→ **Exercise brief**
Reproduce word for word the lines of the listing from the line containing "The image size is (729, 392)." through the last line of the listing, with both of those lines included.

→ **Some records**
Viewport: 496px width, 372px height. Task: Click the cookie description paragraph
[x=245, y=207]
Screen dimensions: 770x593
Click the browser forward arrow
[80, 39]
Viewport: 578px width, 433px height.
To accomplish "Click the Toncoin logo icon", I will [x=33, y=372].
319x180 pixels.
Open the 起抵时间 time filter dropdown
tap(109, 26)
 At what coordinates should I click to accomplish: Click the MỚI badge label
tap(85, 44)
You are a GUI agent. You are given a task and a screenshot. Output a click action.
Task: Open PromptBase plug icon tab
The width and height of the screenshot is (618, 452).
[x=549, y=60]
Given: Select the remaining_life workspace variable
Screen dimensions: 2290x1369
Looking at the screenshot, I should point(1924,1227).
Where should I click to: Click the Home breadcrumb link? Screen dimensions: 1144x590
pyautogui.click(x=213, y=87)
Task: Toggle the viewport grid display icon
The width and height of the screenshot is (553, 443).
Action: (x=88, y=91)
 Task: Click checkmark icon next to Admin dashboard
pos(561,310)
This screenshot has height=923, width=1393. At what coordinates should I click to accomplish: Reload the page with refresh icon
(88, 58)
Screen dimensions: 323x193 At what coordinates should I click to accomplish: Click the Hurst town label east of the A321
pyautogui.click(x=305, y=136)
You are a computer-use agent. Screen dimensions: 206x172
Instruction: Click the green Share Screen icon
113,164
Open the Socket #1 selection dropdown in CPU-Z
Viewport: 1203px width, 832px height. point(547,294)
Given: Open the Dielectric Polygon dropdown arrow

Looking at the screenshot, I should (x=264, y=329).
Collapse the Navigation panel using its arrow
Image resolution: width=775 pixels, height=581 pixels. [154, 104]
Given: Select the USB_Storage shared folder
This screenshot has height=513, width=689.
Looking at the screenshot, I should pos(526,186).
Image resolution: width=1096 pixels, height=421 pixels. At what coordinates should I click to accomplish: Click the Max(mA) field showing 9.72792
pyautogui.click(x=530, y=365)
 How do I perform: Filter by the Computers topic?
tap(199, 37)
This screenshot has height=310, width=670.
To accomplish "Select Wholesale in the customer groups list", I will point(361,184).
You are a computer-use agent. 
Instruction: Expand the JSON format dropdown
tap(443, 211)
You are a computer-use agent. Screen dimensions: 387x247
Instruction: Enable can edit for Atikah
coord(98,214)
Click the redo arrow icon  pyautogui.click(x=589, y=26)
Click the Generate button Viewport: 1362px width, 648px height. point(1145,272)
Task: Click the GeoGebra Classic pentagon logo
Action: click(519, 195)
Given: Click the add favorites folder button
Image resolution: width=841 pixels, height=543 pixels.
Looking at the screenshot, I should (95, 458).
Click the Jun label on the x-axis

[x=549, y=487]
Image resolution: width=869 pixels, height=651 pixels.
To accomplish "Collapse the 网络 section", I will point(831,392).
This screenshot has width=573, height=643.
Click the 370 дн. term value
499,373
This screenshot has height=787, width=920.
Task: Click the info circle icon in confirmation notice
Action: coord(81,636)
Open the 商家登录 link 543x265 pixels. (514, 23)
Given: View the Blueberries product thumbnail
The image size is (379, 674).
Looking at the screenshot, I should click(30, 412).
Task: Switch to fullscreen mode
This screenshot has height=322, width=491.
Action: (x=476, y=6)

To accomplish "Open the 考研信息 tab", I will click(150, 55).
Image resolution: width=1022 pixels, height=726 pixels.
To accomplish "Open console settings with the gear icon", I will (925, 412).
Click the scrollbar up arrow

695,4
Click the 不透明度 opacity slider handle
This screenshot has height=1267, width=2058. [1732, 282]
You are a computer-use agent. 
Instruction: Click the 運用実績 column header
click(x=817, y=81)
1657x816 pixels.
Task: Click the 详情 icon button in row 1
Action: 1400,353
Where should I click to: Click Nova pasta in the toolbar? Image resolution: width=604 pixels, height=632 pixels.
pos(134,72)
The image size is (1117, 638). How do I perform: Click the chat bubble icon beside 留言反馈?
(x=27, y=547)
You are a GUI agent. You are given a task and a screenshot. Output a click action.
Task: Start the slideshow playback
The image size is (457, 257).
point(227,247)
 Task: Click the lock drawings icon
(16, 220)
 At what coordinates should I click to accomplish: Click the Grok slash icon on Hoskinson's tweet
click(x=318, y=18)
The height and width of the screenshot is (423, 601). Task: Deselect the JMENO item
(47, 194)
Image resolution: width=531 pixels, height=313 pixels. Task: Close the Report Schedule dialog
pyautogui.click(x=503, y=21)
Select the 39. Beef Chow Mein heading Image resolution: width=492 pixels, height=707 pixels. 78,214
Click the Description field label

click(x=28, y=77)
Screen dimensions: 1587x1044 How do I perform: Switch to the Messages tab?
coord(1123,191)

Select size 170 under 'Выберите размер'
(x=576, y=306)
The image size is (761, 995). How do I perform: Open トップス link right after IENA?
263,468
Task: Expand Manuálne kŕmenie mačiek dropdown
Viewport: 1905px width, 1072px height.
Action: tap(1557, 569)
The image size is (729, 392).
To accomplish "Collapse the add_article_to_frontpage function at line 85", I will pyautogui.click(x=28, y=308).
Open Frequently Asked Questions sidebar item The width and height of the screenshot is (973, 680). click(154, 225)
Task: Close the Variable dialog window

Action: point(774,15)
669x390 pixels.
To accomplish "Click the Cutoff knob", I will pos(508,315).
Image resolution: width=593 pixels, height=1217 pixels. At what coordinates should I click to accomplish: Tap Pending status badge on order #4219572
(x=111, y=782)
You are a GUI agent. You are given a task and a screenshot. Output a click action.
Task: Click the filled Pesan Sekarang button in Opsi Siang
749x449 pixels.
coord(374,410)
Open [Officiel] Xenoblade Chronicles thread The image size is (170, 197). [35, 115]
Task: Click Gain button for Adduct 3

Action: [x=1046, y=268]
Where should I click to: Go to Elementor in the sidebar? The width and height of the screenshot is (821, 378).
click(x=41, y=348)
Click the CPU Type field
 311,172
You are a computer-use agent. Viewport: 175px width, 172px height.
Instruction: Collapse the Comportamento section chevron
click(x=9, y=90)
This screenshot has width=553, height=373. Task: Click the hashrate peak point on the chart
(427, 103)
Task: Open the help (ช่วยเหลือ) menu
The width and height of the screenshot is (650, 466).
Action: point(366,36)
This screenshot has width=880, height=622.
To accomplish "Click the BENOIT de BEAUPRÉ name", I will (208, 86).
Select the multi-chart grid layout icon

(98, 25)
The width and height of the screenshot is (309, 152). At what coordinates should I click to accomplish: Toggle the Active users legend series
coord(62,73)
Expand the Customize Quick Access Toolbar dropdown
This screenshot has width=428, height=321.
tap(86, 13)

→ **Response for this exercise**
The image size is (729, 392).
To accomplish "Collapse the add_article_to_frontpage function at line 85", I will pyautogui.click(x=28, y=308).
Open Frequently Asked Questions sidebar item The width and height of the screenshot is (973, 680). click(154, 225)
Task: Close the Variable dialog window

Action: point(774,15)
669x390 pixels.
To accomplish "Click the Cutoff knob", I will pos(508,315).
Image resolution: width=593 pixels, height=1217 pixels. At what coordinates should I click to accomplish: Tap Pending status badge on order #4219572
(x=111, y=782)
You are a GUI agent. You are given a task and a screenshot. Output a click action.
Task: Click the filled Pesan Sekarang button in Opsi Siang
749x449 pixels.
coord(374,410)
Open [Officiel] Xenoblade Chronicles thread The image size is (170, 197). [35, 115]
Task: Click Gain button for Adduct 3

Action: [x=1046, y=268]
Where should I click to: Go to Elementor in the sidebar? The width and height of the screenshot is (821, 378).
click(x=41, y=348)
Click the CPU Type field
 311,172
You are a computer-use agent. Viewport: 175px width, 172px height.
Instruction: Collapse the Comportamento section chevron
click(x=9, y=90)
This screenshot has width=553, height=373. Task: Click the hashrate peak point on the chart
(427, 103)
Task: Open the help (ช่วยเหลือ) menu
The width and height of the screenshot is (650, 466).
Action: point(366,36)
This screenshot has width=880, height=622.
To accomplish "Click the BENOIT de BEAUPRÉ name", I will (208, 86).
Select the multi-chart grid layout icon

(98, 25)
The width and height of the screenshot is (309, 152). At what coordinates should I click to accomplish: Toggle the Active users legend series
coord(62,73)
Expand the Customize Quick Access Toolbar dropdown
This screenshot has width=428, height=321.
tap(86, 13)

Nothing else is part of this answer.